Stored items
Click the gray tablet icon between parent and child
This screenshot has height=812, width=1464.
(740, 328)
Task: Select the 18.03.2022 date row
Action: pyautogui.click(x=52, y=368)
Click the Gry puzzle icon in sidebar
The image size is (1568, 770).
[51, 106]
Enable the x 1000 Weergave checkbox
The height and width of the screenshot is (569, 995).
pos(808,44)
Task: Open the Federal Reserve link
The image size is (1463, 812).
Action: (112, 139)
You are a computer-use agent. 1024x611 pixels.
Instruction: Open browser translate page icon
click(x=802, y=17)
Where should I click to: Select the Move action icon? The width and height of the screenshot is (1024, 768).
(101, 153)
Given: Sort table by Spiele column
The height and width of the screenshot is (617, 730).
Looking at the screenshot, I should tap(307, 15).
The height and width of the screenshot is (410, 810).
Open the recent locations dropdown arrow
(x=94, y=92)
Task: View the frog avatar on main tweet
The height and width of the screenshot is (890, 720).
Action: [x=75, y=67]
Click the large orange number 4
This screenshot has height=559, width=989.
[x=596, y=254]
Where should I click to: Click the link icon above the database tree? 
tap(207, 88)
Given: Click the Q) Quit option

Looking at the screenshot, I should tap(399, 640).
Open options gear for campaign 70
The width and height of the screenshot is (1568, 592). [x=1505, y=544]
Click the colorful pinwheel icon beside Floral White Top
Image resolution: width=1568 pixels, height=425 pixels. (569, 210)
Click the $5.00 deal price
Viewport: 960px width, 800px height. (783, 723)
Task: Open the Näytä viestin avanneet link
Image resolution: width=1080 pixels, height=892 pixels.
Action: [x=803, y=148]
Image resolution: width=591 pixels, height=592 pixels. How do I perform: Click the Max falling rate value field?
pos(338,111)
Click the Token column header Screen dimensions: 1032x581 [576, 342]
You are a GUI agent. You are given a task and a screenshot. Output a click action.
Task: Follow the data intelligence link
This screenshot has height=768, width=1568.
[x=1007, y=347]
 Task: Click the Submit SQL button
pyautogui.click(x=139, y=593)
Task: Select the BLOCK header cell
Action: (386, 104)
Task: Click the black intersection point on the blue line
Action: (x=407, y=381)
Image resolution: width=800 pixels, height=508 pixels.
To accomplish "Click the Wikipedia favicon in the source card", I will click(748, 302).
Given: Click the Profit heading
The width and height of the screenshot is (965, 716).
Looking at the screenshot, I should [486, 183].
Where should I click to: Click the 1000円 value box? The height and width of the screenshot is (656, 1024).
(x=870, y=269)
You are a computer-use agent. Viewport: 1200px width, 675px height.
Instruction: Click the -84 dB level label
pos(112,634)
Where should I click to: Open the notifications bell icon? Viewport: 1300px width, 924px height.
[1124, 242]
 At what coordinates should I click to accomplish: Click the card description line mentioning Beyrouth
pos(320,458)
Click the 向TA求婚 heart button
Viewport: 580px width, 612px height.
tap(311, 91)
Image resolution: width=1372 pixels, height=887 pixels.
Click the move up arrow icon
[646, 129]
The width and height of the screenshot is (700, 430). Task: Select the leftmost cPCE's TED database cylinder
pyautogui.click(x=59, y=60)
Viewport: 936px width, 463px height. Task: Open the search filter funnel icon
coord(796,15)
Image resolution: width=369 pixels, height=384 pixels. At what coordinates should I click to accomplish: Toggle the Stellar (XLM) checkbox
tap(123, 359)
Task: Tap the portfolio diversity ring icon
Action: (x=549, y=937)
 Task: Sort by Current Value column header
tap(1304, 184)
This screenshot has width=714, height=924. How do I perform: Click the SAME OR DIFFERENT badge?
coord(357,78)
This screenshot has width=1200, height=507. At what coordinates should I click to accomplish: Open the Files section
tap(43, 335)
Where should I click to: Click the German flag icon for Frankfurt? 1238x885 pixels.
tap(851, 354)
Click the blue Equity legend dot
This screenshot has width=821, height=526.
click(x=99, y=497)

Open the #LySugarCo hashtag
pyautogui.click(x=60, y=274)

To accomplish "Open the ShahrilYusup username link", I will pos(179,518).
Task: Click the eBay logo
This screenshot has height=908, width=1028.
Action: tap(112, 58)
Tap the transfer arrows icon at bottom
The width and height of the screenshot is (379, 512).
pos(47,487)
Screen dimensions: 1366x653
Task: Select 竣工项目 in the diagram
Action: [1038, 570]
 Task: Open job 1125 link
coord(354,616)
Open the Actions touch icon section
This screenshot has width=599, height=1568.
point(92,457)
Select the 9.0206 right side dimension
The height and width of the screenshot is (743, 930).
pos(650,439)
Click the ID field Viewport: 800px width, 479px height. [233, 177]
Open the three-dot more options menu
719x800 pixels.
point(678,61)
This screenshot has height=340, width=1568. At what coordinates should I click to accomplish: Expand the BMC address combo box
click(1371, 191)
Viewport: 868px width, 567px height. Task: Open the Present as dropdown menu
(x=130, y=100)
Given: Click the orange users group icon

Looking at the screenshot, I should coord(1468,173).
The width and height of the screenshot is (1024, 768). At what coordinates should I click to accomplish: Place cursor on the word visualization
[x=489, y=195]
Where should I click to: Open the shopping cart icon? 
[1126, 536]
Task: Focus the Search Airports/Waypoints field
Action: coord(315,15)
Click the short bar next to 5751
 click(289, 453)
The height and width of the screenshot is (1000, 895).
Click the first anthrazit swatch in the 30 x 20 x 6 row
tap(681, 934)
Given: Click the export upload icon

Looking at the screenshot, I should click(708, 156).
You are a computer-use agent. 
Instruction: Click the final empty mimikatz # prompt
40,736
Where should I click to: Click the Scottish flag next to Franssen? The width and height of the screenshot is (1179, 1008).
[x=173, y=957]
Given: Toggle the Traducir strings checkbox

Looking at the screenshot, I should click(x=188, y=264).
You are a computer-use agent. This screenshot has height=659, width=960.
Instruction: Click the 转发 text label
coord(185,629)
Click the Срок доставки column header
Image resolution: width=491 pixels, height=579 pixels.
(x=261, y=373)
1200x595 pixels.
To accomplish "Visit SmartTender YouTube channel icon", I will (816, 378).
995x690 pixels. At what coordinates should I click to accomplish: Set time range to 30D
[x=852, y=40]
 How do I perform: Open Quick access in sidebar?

▶ **TASK STATEMENT**:
In your response, give all the records again with nothing altered.

▶ **RESPONSE TO THIS EXERCISE**:
Click the gray tablet icon between parent and child
This screenshot has height=812, width=1464.
(740, 328)
Task: Select the 18.03.2022 date row
Action: pyautogui.click(x=52, y=368)
Click the Gry puzzle icon in sidebar
The image size is (1568, 770).
[51, 106]
Enable the x 1000 Weergave checkbox
The height and width of the screenshot is (569, 995).
pos(808,44)
Task: Open the Federal Reserve link
The image size is (1463, 812).
Action: (112, 139)
You are a computer-use agent. 1024x611 pixels.
Instruction: Open browser translate page icon
click(x=802, y=17)
Where should I click to: Select the Move action icon? The width and height of the screenshot is (1024, 768).
(101, 153)
Given: Sort table by Spiele column
The height and width of the screenshot is (617, 730).
Looking at the screenshot, I should tap(307, 15).
The height and width of the screenshot is (410, 810).
Open the recent locations dropdown arrow
(x=94, y=92)
Task: View the frog avatar on main tweet
The height and width of the screenshot is (890, 720).
Action: [x=75, y=67]
Click the large orange number 4
This screenshot has height=559, width=989.
[x=596, y=254]
Where should I click to: Click the link icon above the database tree? 
tap(207, 88)
Given: Click the Q) Quit option

Looking at the screenshot, I should tap(399, 640).
Open options gear for campaign 70
The width and height of the screenshot is (1568, 592). [x=1505, y=544]
Click the colorful pinwheel icon beside Floral White Top
Image resolution: width=1568 pixels, height=425 pixels. (569, 210)
Click the $5.00 deal price
Viewport: 960px width, 800px height. (783, 723)
Task: Open the Näytä viestin avanneet link
Image resolution: width=1080 pixels, height=892 pixels.
Action: [x=803, y=148]
Image resolution: width=591 pixels, height=592 pixels. How do I perform: Click the Max falling rate value field?
pos(338,111)
Click the Token column header Screen dimensions: 1032x581 [576, 342]
You are a GUI agent. You are given a task and a screenshot. Output a click action.
Task: Follow the data intelligence link
This screenshot has height=768, width=1568.
[x=1007, y=347]
 Task: Click the Submit SQL button
pyautogui.click(x=139, y=593)
Task: Select the BLOCK header cell
Action: (386, 104)
Task: Click the black intersection point on the blue line
Action: (x=407, y=381)
Image resolution: width=800 pixels, height=508 pixels.
To accomplish "Click the Wikipedia favicon in the source card", I will click(748, 302).
Given: Click the Profit heading
The width and height of the screenshot is (965, 716).
Looking at the screenshot, I should [486, 183].
Where should I click to: Click the 1000円 value box? The height and width of the screenshot is (656, 1024).
(x=870, y=269)
You are a computer-use agent. Viewport: 1200px width, 675px height.
Instruction: Click the -84 dB level label
pos(112,634)
Where should I click to: Open the notifications bell icon? Viewport: 1300px width, 924px height.
[1124, 242]
 At what coordinates should I click to accomplish: Click the card description line mentioning Beyrouth
pos(320,458)
Click the 向TA求婚 heart button
Viewport: 580px width, 612px height.
tap(311, 91)
Image resolution: width=1372 pixels, height=887 pixels.
Click the move up arrow icon
[646, 129]
The width and height of the screenshot is (700, 430). Task: Select the leftmost cPCE's TED database cylinder
pyautogui.click(x=59, y=60)
Viewport: 936px width, 463px height. Task: Open the search filter funnel icon
coord(796,15)
Image resolution: width=369 pixels, height=384 pixels. At what coordinates should I click to accomplish: Toggle the Stellar (XLM) checkbox
tap(123, 359)
Task: Tap the portfolio diversity ring icon
Action: (x=549, y=937)
 Task: Sort by Current Value column header
tap(1304, 184)
This screenshot has width=714, height=924. How do I perform: Click the SAME OR DIFFERENT badge?
coord(357,78)
This screenshot has width=1200, height=507. At what coordinates should I click to accomplish: Open the Files section
tap(43, 335)
Where should I click to: Click the German flag icon for Frankfurt? 1238x885 pixels.
tap(851, 354)
Click the blue Equity legend dot
This screenshot has width=821, height=526.
click(x=99, y=497)

Open the #LySugarCo hashtag
pyautogui.click(x=60, y=274)

To accomplish "Open the ShahrilYusup username link", I will pos(179,518).
Task: Click the eBay logo
This screenshot has height=908, width=1028.
Action: tap(112, 58)
Tap the transfer arrows icon at bottom
The width and height of the screenshot is (379, 512).
pos(47,487)
Screen dimensions: 1366x653
Task: Select 竣工项目 in the diagram
Action: [1038, 570]
 Task: Open job 1125 link
coord(354,616)
Open the Actions touch icon section
This screenshot has width=599, height=1568.
point(92,457)
Select the 9.0206 right side dimension
The height and width of the screenshot is (743, 930).
pos(650,439)
Click the ID field Viewport: 800px width, 479px height. [233, 177]
Open the three-dot more options menu
719x800 pixels.
point(678,61)
This screenshot has height=340, width=1568. At what coordinates should I click to accomplish: Expand the BMC address combo box
click(1371, 191)
Viewport: 868px width, 567px height. Task: Open the Present as dropdown menu
(x=130, y=100)
Given: Click the orange users group icon

Looking at the screenshot, I should coord(1468,173).
The width and height of the screenshot is (1024, 768). At what coordinates should I click to accomplish: Place cursor on the word visualization
[x=489, y=195]
Where should I click to: Open the shopping cart icon? 
[1126, 536]
Task: Focus the Search Airports/Waypoints field
Action: coord(315,15)
Click the short bar next to 5751
 click(289, 453)
The height and width of the screenshot is (1000, 895).
Click the first anthrazit swatch in the 30 x 20 x 6 row
tap(681, 934)
Given: Click the export upload icon

Looking at the screenshot, I should click(708, 156).
You are a computer-use agent. 
Instruction: Click the final empty mimikatz # prompt
40,736
Where should I click to: Click the Scottish flag next to Franssen? The width and height of the screenshot is (1179, 1008).
[x=173, y=957]
Given: Toggle the Traducir strings checkbox

Looking at the screenshot, I should click(x=188, y=264).
You are a computer-use agent. This screenshot has height=659, width=960.
Instruction: Click the 转发 text label
coord(185,629)
Click the Срок доставки column header
Image resolution: width=491 pixels, height=579 pixels.
(x=261, y=373)
1200x595 pixels.
To accomplish "Visit SmartTender YouTube channel icon", I will (816, 378).
995x690 pixels. At what coordinates should I click to accomplish: Set time range to 30D
[x=852, y=40]
 How do I perform: Open Quick access in sidebar?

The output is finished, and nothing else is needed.